La reciente liberación de Stefan Jhosimar Vega Burga, intervenido por presunta extorsión en el distrito de Santa, ha provocado una justificada indignación en la Policía Nacional y en la ciudadanía. No se trata de un caso aislado ni de un simple desacuerdo entre instituciones; es un episodio que expone de manera cruda la falta de coordinación, criterios divergentes y vacíos en la respuesta del Estado frente a un delito que hoy aterroriza a empresarios, transportistas y ciudadanos de a pie.
La reacción del jefe de la Región Policial Áncash, general Ely Vargas Roca, fue un hecho sin precedentes: tuvo que trasladarse personalmente a Chimbote para denunciar públicamente que el Ministerio Público había liberado a un presunto extorsionador que, según la PNP, presentaba indicios razonables de participación en actos criminales. Cuando un alto mando policial ve la necesidad de hacer una protesta pública por la decisión de un fiscal, el mensaje es claro: algo no está bien y la ciudadanía merece explicaciones.
El general Vargas fue contundente al señalar que existían registros de llamadas vinculadas a bandas criminales y mensajes extorsivos relacionados al intervenido. Es decir, la Policía consideraba que había elementos suficientes para continuar la investigación con el detenido bajo custodia. Sin embargo, el fiscal Juan Esteban Hinostroza Solano dispuso lo contrario. En su decisión argumentó que el análisis técnico descartó que el celular incautado a Vega Burga contara con el chip de la línea investigada, el aplicativo WhatsApp asociado o rastros directos de comunicación con la víctima. Además, sostuvo que los mensajes intimidatorios continuaron llegando mientras el intervenido estaba bajo custodia, debilitando la hipótesis de su participación directa.

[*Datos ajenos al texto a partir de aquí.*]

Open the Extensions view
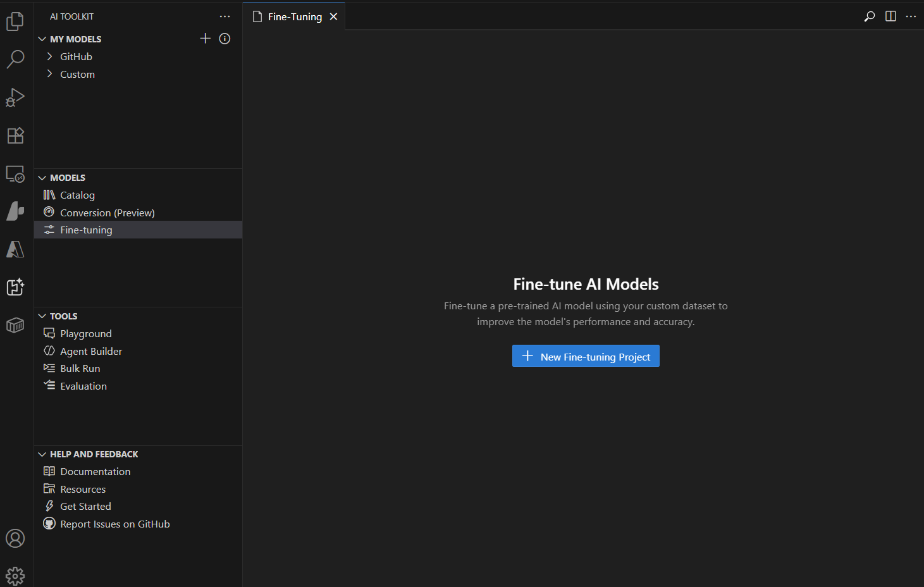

Si bien toda decisión fiscal debe basarse en elementos objetivos, tampoco es posible analizar la extorsión desde parámetros rígidos o tradicionales. Los propios especialistas policiales lo han advertido: las bandas criminales utilizan múltiples mecanismos para operar, incluyendo el uso de equipos prestados, clonación de IMEI e incluso la coordinación desde penales o desde el extranjero. El hecho de que los mensajes continúen enviándose no descarta la participación del detenido; por el contrario, encaja dentro del funcionamiento dinámico y descentralizado de estas organizaciones.
La Policía esperaba que el Ministerio Público actuara con un criterio de mayor cautela en un contexto donde la extorsión se ha convertido en una amenaza creciente que exige decisiones firmes y coordinadas. La liberación de un sospechoso en plena investigación no solo puede frustrar el trabajo policial, sino que envía un mensaje de desprotección a una ciudadanía que ya se siente vulnerada.
Además, el caso revela un problema de fondo: mientras la Policía y el Ministerio Público no compartan criterios uniformes frente a delitos complejos, la lucha contra el crimen organizado seguirá debilitada. Cuando un presunto extorsionador sale en libertad a pesar de indicios relevantes, la confianza en el sistema se resquebraja.
Hoy, más que nunca, las instituciones deben actuar unidas. Y si un fiscal toma una decisión tan polémica, debe explicarla con total transparencia. La ciudadanía merece ser protegida, no confundida. Y el crimen organizado no puede seguir encontrando resquicios en la falta de coordinación del Estado.